I have attached the config file. Please check.

Hi Alex,

Which static statements aren't working? I tried to connect to a handful on TCP/80 and they all seemed to go through.

-Mike

It is because the primary firewall with old 8.0 version is still in production.

I am updating the standby firewall and testing tonight.

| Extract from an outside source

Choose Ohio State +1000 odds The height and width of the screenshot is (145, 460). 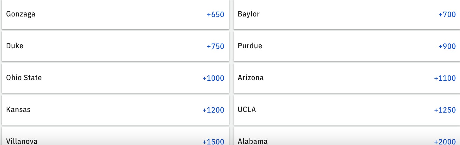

But fail to access any of NAT, so I put it offline now.

Dear Support:

static (inside,outside) 210.177.218.1 192.168.1.23 netmask 255.255.255.255 dns
static (inside,outside) 210.177.218.2 192.168.1.24 netmask 255.255.255.255 dns
static (inside,outside) 210.177.218.3 192.168.1.11 netmask 255.255.255.255 dns
static (DMZ,outside) 210.177.98.33 192.168.41.63 netmask 255.255.255.255 dns
static (DMZ,outside) 210.177.98.35 192.168.41.62 netmask 255.255.255.255 dns
static (inside,outside) 210.177.218.4 192.168.1.51 netmask 255.255.255.255 dns
static (inside,outside) 210.177.218.11 192.168.1.20 netmask 255.255.255.255 dns
static (inside,outside) 210.177.218.12 192.168.1.18 netmask 255.255.255.255 dns
static (inside,outside) 210.177.218.16 192.168.1.19 netmask 255.255.255.255 dns
static (inside,outside) 210.177.218.17 192.168.1.48 netmask 255.255.255.255 dns
static (inside,outside) 210.177.218.18 192.168.2.16 netmask 255.255.255.255 dns
static (inside,outside) 210.177.218.19 192.168.1.81 netmask 255.255.255.255 dns
static (inside,outside) 210.177.218.20 192.168.1.17 netmask 255.255.255.255 dns
static (inside,outside) 210.177.218.21 192.168.1.26 netmask 255.255.255.255 dns
static (inside,outside) 210.177.218.22 192.168.1.37 netmask 255.255.255.255 dns
static (inside,outside) 210.177.218.23 192.168.1.52 netmask 255.255.255.255 dns
static (inside,outside) 210.177.218.24 192.168.1.54 netmask 255.255.255.255 dns
static (inside,outside) 210.177.98.36 192.168.1.53 netmask 255.255.255.255 dns
static (inside,outside) 210.177.98.38 192.168.1.27 netmask 255.255.255.255 dns
static (inside,outside) 210.177.98.39 192.168.1.65 netmask 255.255.255.255 dns
static (inside,outside) 210.177.98.40 192.168.1.30 netmask 255.255.255.255 dns
static (inside,outside) 210.177.98.42 192.168.1.3 netmask 255.255.255.255 dns
static (inside,outside) 210.177.98.43 192.168.1.71 netmask 255.255.255.255
static (inside,outside) 210.177.98.37 192.168.1.92 netmask 255.255.255.255 dns

None of them are able to ping or access via Internet.

Hi Alex,

Is this on the 8.0 or 8.2 unit? They cannot run simultaneously with the same config since the upstream router's ARP table will not be correct and won't know which firewall actually owns the public addresses.

-Mike

Dear Support:

The 8.0 unit is in production now. The 8.2 unit is currently offline. But I am wondering if there is any wrong configuration I have done in the 8.2 unit per attached file I sent since I can't get any of NAT server up.

Thanks.

Hi Alex,

I assume the 8.0 unit and the 8.2 unit have the exact same IP address and static NAT configurations, correct?  And when you initially tested, you just swapped the 8.0 unit with the 8.2 unit and tested the NAT, correct?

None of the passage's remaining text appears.